BEGIN Dataset content

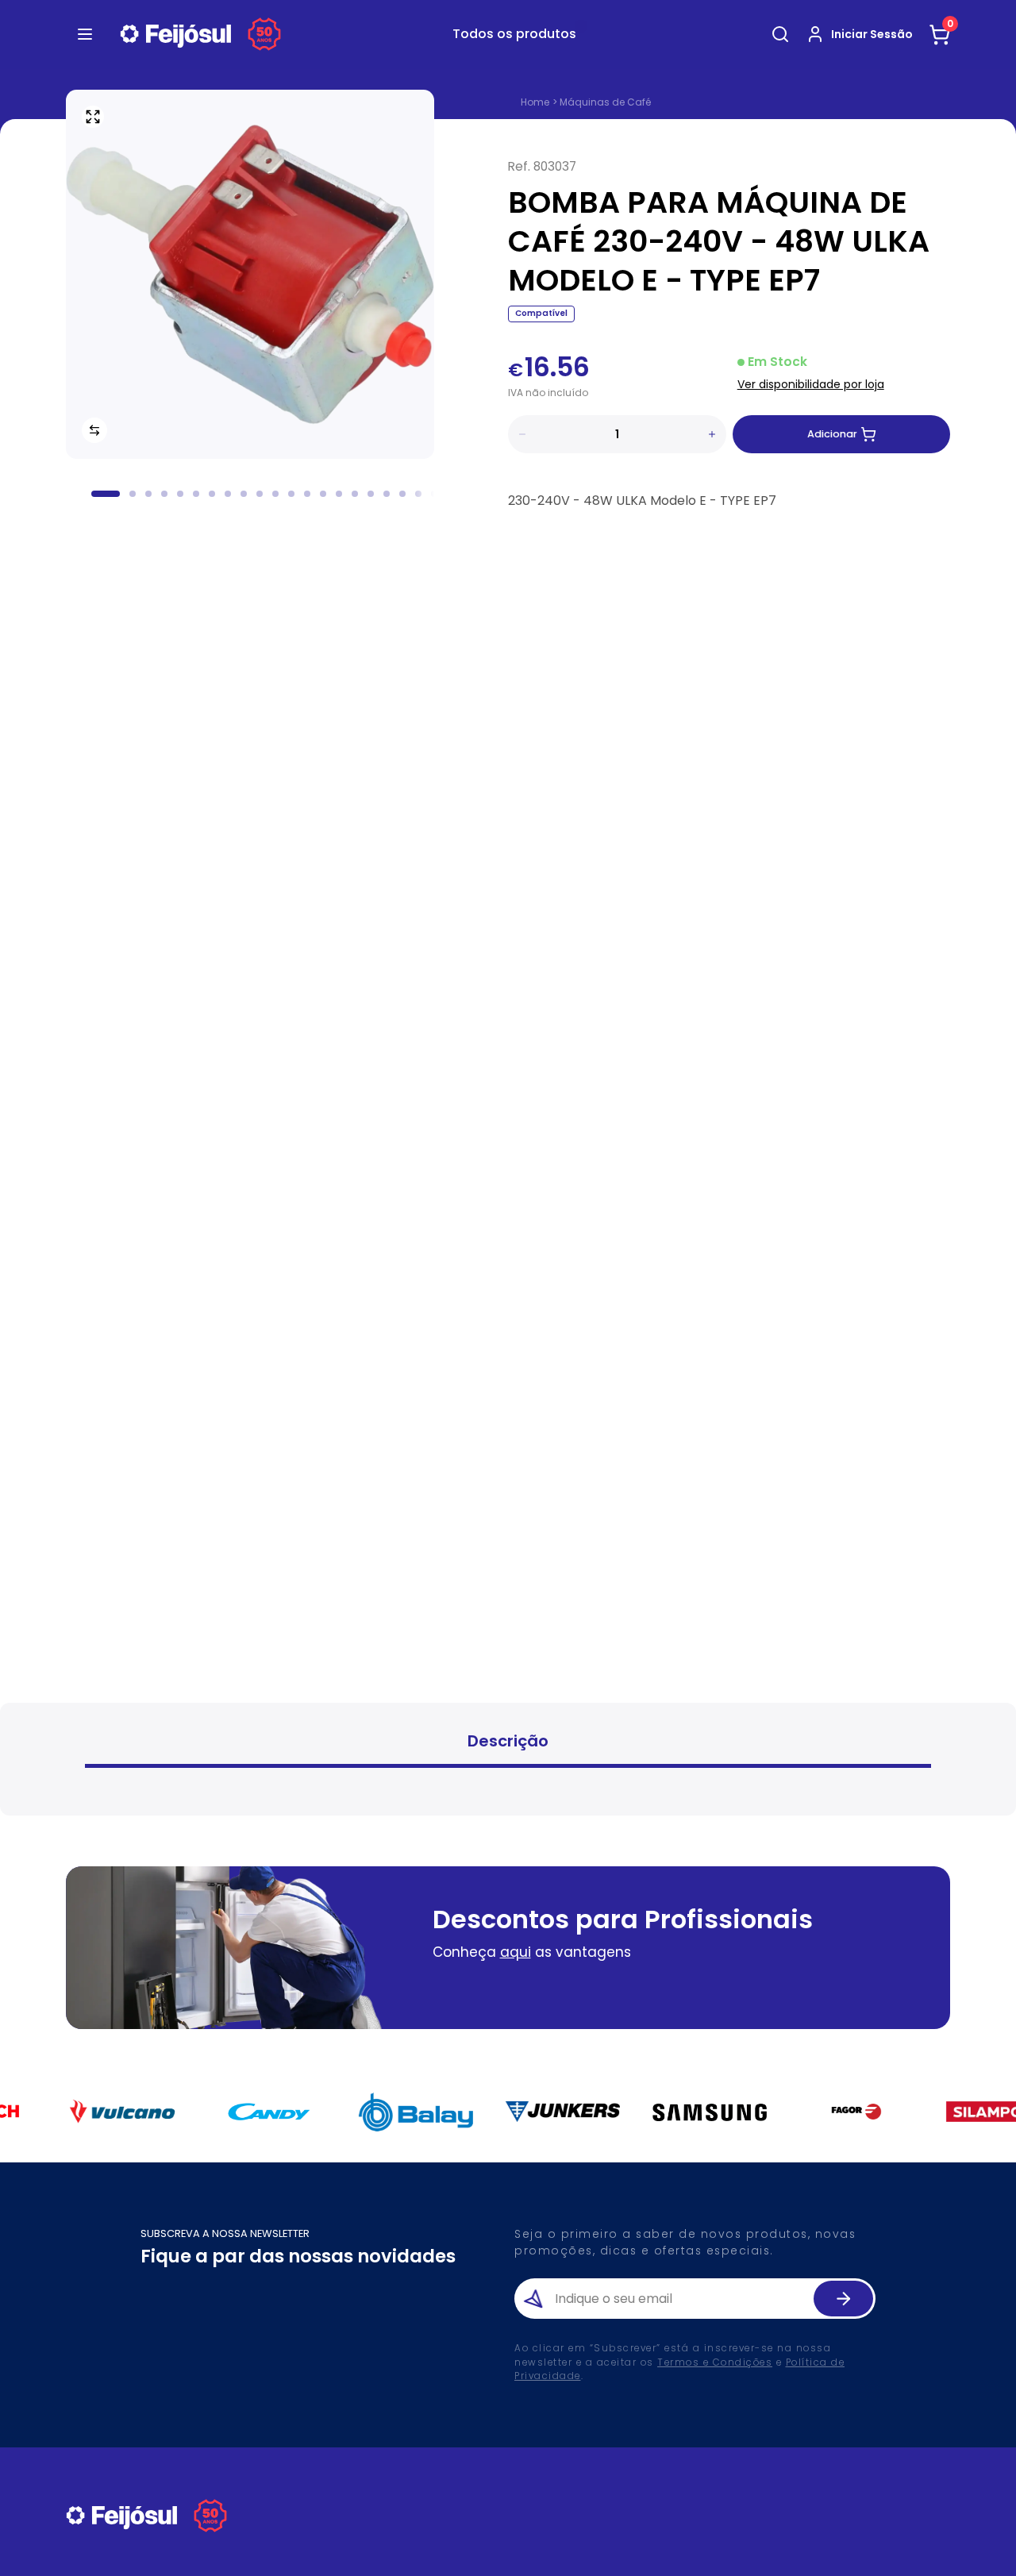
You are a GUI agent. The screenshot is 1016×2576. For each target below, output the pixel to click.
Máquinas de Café (605, 102)
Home (535, 102)
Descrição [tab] (508, 1741)
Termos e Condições (714, 2362)
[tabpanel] (508, 1787)
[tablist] (508, 1743)
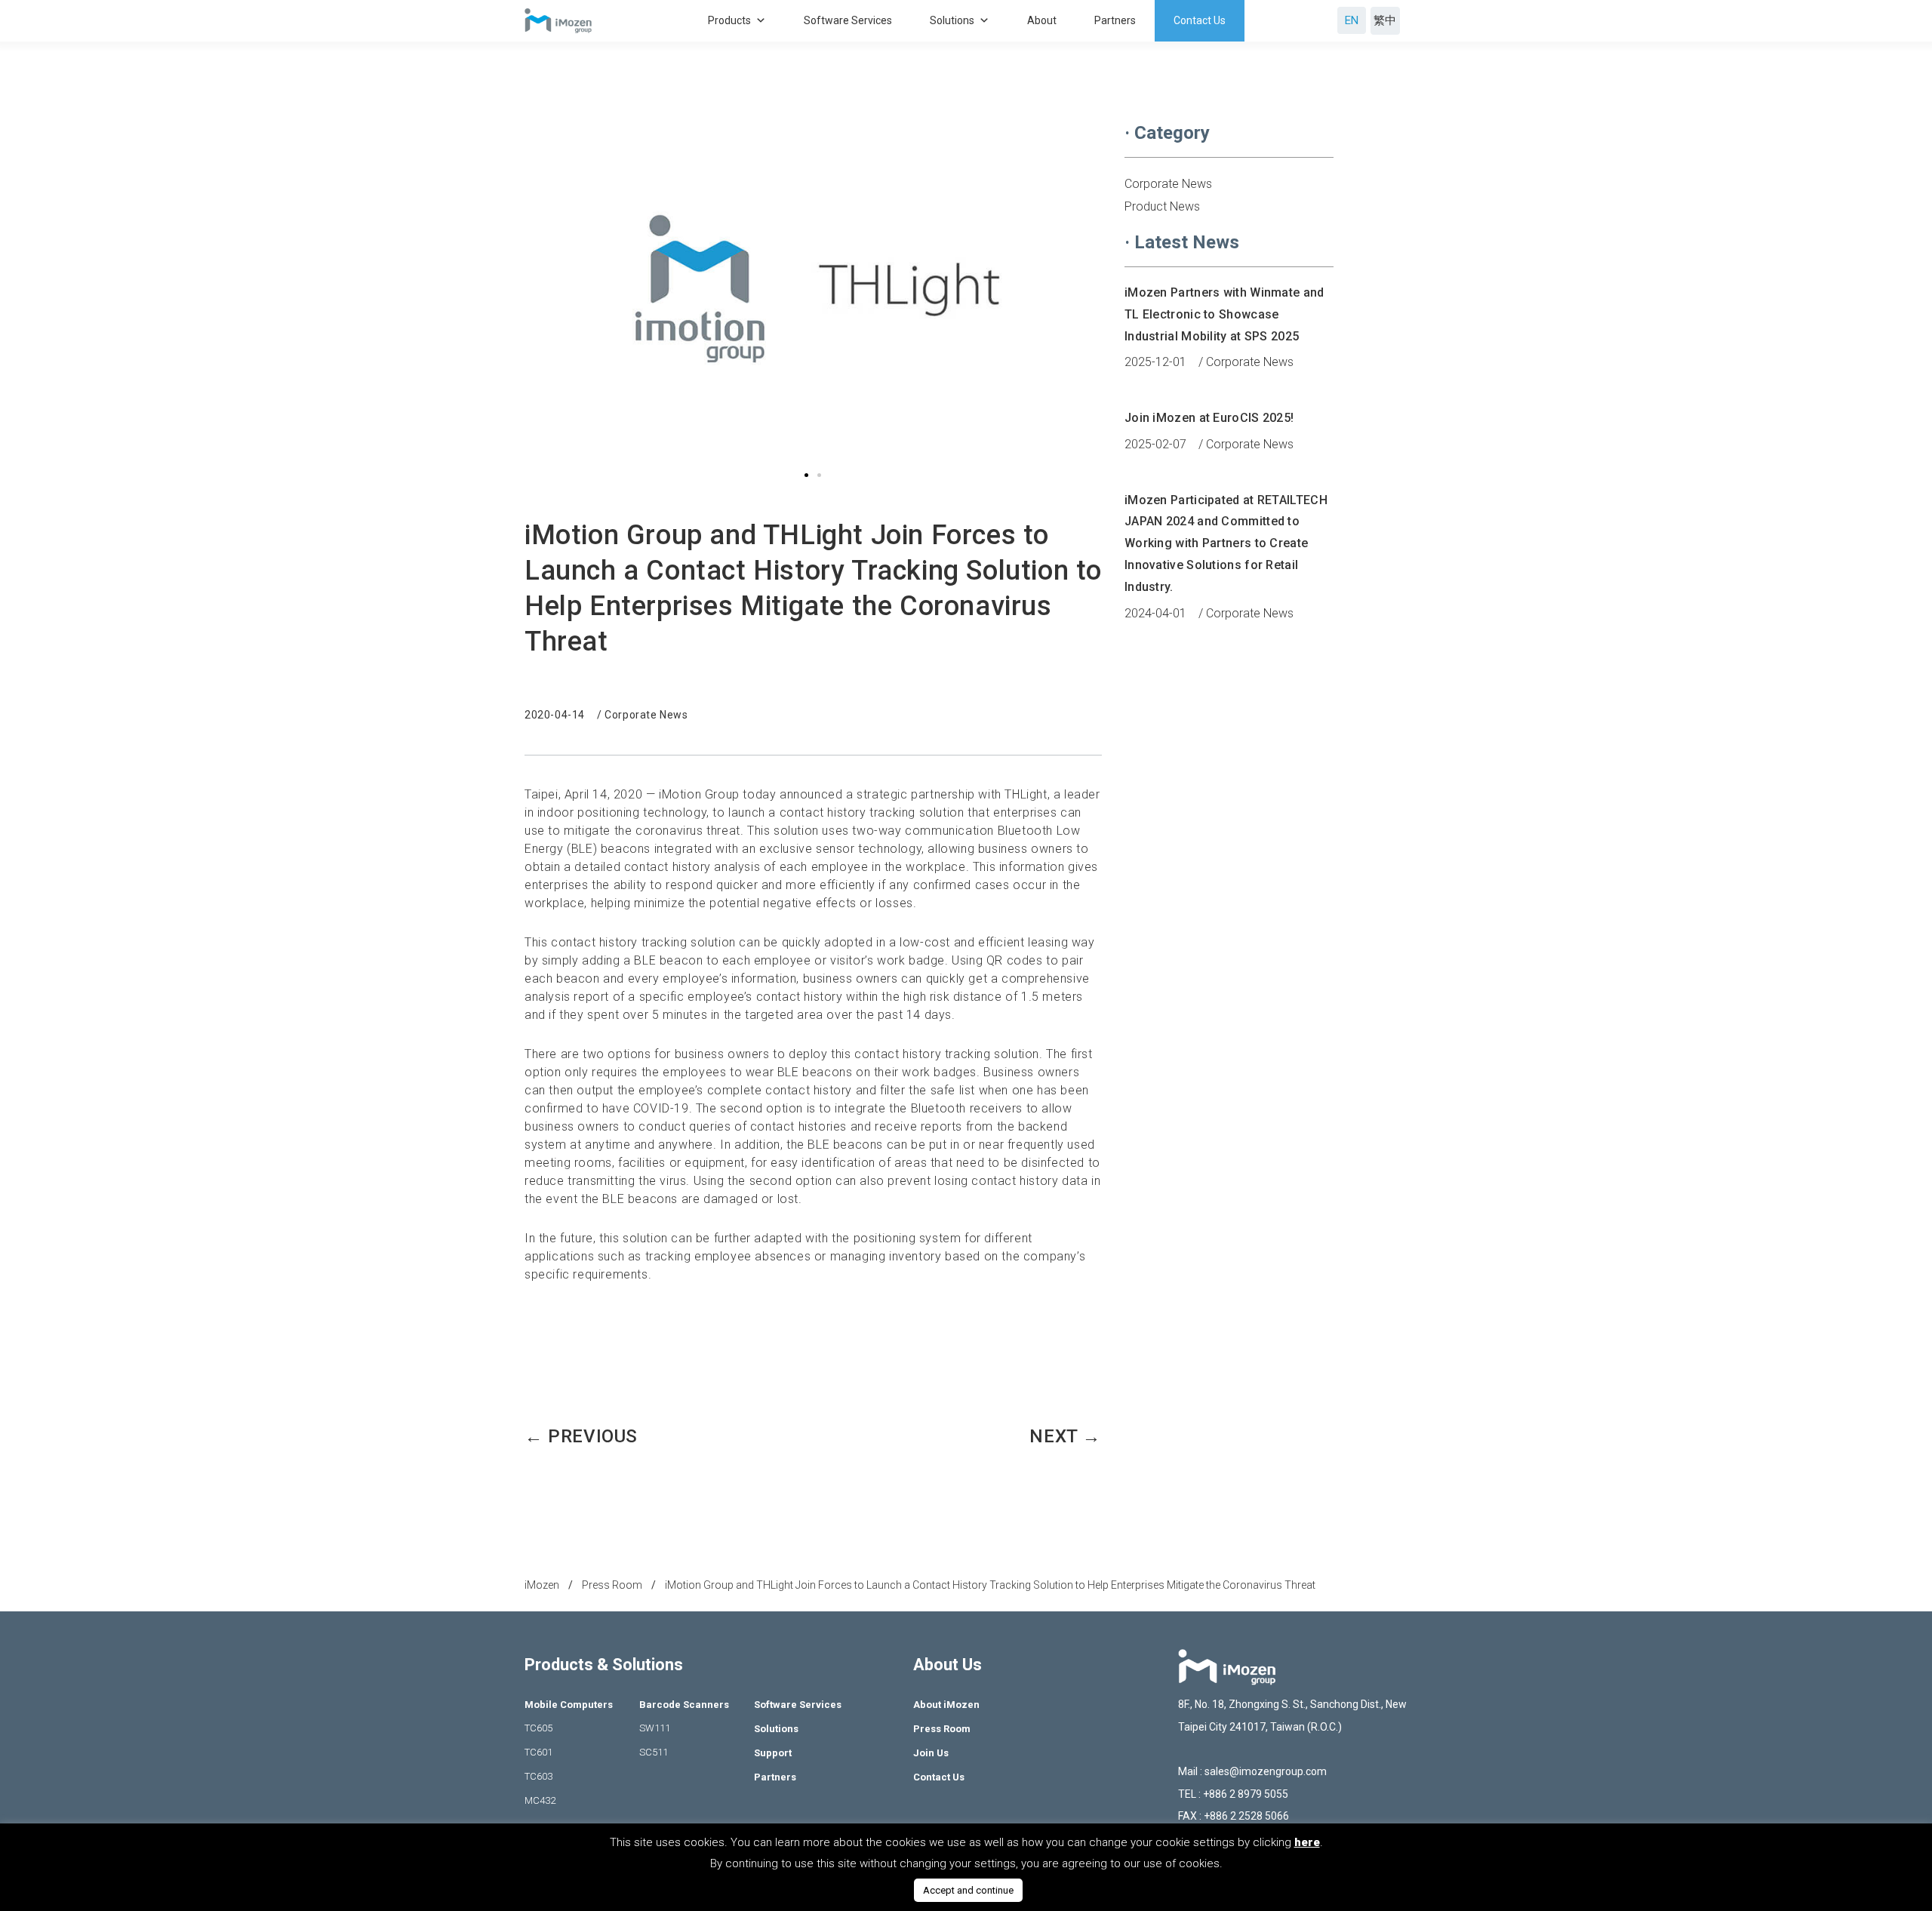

END Dataset content

→ The task
Exactly as written, give again every line from the one containing "Descrição [tab] (508, 1741)" through the last line of the material, both included, with the pictures left out.

→ Exercise result
Descrição [tab] (508, 1741)
Termos e Condições (714, 2362)
[tabpanel] (508, 1787)
[tablist] (508, 1743)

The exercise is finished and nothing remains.